AD 70 Matters

 In my study of the Christian faith over 50 years, I have been able to see trends, fads, and new understandings. Some were nonsense, like the Prayer of Jabez (actually a marketing tool). One valuable emphasis, at least for me, is the significance of 70 AD.

Our interim pastor explored it last Sunday in regard to Mark 13. The passage is taken by dispensationalists to be about the end times, and it partially is, but it’s really about the fall of the Temple which was to happen in AD 70. Short version of important, long history: In AD  66 The Jews mounted a rebellion against Rome that actually had some success, for a while, until the emperor had enough, sent Titus (who would later become emperor, since it wasn’t all about family succession), and the rebellion was quelled and the Temple left “not one stone upon another.")
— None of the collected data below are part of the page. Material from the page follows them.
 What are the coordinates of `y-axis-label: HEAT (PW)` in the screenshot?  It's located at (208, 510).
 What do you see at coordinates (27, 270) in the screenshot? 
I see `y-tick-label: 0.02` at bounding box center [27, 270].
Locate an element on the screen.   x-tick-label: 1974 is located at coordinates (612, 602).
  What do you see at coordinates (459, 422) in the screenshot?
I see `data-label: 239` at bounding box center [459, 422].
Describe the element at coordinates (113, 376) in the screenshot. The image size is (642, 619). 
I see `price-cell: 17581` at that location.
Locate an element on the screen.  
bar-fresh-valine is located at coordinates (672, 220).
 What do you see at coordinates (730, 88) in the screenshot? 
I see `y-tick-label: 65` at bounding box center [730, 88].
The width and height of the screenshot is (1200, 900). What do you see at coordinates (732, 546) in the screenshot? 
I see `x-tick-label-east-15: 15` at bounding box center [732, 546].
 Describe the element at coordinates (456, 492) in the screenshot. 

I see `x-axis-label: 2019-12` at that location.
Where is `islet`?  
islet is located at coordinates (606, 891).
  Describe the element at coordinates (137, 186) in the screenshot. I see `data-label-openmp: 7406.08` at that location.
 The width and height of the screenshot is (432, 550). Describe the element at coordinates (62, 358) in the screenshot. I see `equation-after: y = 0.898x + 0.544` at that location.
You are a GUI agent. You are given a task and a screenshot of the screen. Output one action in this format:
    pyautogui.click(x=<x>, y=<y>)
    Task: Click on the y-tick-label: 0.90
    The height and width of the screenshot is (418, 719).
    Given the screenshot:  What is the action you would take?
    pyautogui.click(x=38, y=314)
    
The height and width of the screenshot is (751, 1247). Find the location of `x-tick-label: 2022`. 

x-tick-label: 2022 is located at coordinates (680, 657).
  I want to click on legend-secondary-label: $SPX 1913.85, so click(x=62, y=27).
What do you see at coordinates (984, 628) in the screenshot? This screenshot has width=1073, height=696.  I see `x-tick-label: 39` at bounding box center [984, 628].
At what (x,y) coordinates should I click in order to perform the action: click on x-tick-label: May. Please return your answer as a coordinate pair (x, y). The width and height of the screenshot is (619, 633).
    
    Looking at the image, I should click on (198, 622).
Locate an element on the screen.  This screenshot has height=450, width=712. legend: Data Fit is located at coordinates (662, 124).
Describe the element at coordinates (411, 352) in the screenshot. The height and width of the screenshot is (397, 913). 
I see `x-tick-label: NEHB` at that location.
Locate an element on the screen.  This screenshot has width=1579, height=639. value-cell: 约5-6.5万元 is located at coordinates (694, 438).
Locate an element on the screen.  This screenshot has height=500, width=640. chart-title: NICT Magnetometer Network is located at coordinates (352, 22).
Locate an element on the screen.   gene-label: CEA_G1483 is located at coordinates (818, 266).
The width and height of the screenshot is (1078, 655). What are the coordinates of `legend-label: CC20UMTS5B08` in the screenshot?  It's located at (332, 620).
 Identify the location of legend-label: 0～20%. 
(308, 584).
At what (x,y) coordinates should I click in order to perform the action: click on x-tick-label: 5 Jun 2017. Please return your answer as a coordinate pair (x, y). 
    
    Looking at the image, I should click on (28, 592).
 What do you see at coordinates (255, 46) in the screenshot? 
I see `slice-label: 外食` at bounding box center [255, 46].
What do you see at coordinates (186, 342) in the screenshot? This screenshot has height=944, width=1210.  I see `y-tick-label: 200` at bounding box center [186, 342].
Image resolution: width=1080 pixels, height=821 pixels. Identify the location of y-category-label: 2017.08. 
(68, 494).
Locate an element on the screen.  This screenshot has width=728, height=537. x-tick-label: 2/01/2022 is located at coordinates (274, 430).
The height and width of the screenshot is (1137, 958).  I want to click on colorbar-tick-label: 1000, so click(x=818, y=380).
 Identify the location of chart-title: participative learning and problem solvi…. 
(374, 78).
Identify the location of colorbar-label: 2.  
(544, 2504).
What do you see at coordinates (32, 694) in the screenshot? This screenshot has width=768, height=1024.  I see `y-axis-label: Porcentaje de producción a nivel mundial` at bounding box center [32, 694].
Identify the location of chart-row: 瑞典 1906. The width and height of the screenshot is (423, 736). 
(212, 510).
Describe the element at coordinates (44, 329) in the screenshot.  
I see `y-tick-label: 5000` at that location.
But, the part I wasn’t taught: The Jewish Christians in Jerusalem had departed, fled, warned in a contemporary prophecy to leave. (Thus, Jesus words about the mountains, etc.) Whether the part about the contemporary prophecy is true, they did leave, perhaps seeing the connection between the gospel words and what was happening politically. And they Christians were under a different ethic now; although still Jewish, they followed Jesus. (And, by the way, James the brother of Jesus and pastor of the church in Jerusalem, was martyred at this time.)

Rest of the story: this led to the split between Jews and Christians. Fewer Jews became Christians after that. Fewer Christians lived in Jerusalem. Perhaps the converted Jews moved away from their ethnicity, realizing that being persecuted for one reason was enough. Or that their allegiance to Christ triumphed over culture and ethnicity (I won’t use the word race; it is in itself a “racist” word). The New Testament written afterward (John, mostly) is colored by it, whether we see the coloring or not.

So much of the New Testament is understood by AD 70 that it is hard to fathom why it has been a sort of  a secret in lay Christianity for so long.